Dynamic Behavior of Coupled Flexible Plate Structure with
 Piezoelectric Actuator via Absolute Nodal Coordinate Formulation

doi:10.16183/j.cnki.jsjtu.2019.06.005

Abstract

Abstract: Coupled flexible structures are widely applied on soft robots as actuators, which are combined with hard electric actuating material and flexible medium. The accurate description for the rigid-flexible coupling and large deformation is of great importance for the structure design and accurate control of the actuators and soft robots.

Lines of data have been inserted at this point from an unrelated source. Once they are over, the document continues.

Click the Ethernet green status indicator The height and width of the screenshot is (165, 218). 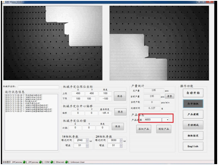(x=66, y=162)
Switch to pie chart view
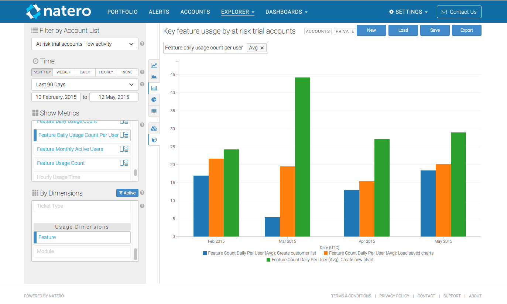Viewport: 507px width, 304px height. click(x=154, y=100)
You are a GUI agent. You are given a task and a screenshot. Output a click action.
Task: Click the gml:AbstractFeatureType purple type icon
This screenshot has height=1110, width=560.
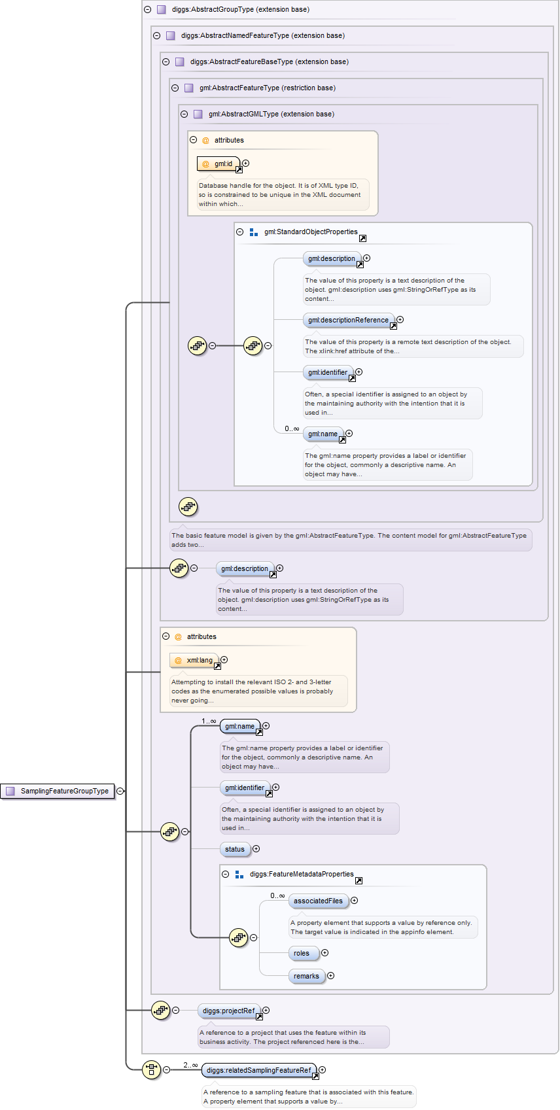pyautogui.click(x=189, y=88)
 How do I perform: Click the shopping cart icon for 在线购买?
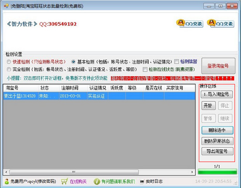(64, 181)
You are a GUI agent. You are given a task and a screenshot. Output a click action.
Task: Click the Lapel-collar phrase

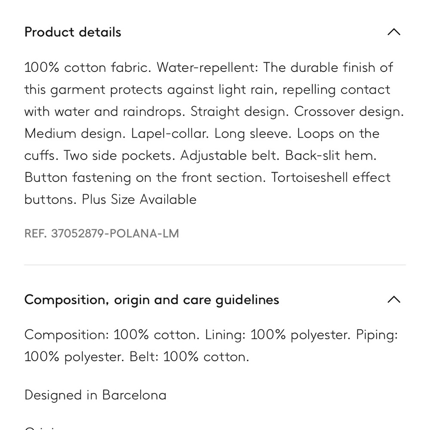coord(170,134)
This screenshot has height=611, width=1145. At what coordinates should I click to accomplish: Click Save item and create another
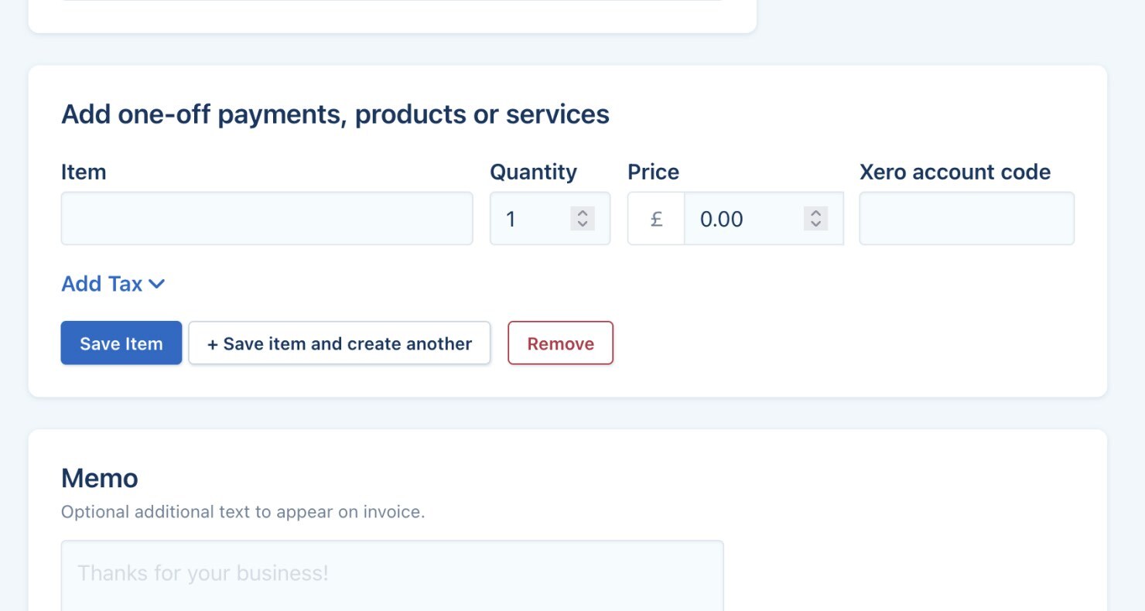[340, 343]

In this paper, a flexible beam-plate coupled structure is established based on the deformation compatibility condition, the deformation of the structure is described with absolute nodal coordinate formulation, and the dynamic equations are developed based on Hamilton’s principle. To investigate the influence of actuation, piezoelectric material constitutive equations are imposed to the beam element as a piezoelectric actuator of the structure. The results indicate that the deformations of the coupled flexible structure under piezoelectric actuation increase linearly with the increase of input voltage. The structure conducts periodical vibrations under actuation, the amplitude and the period of the vibration increase nonlinearly with the decrease of Young’s modulus.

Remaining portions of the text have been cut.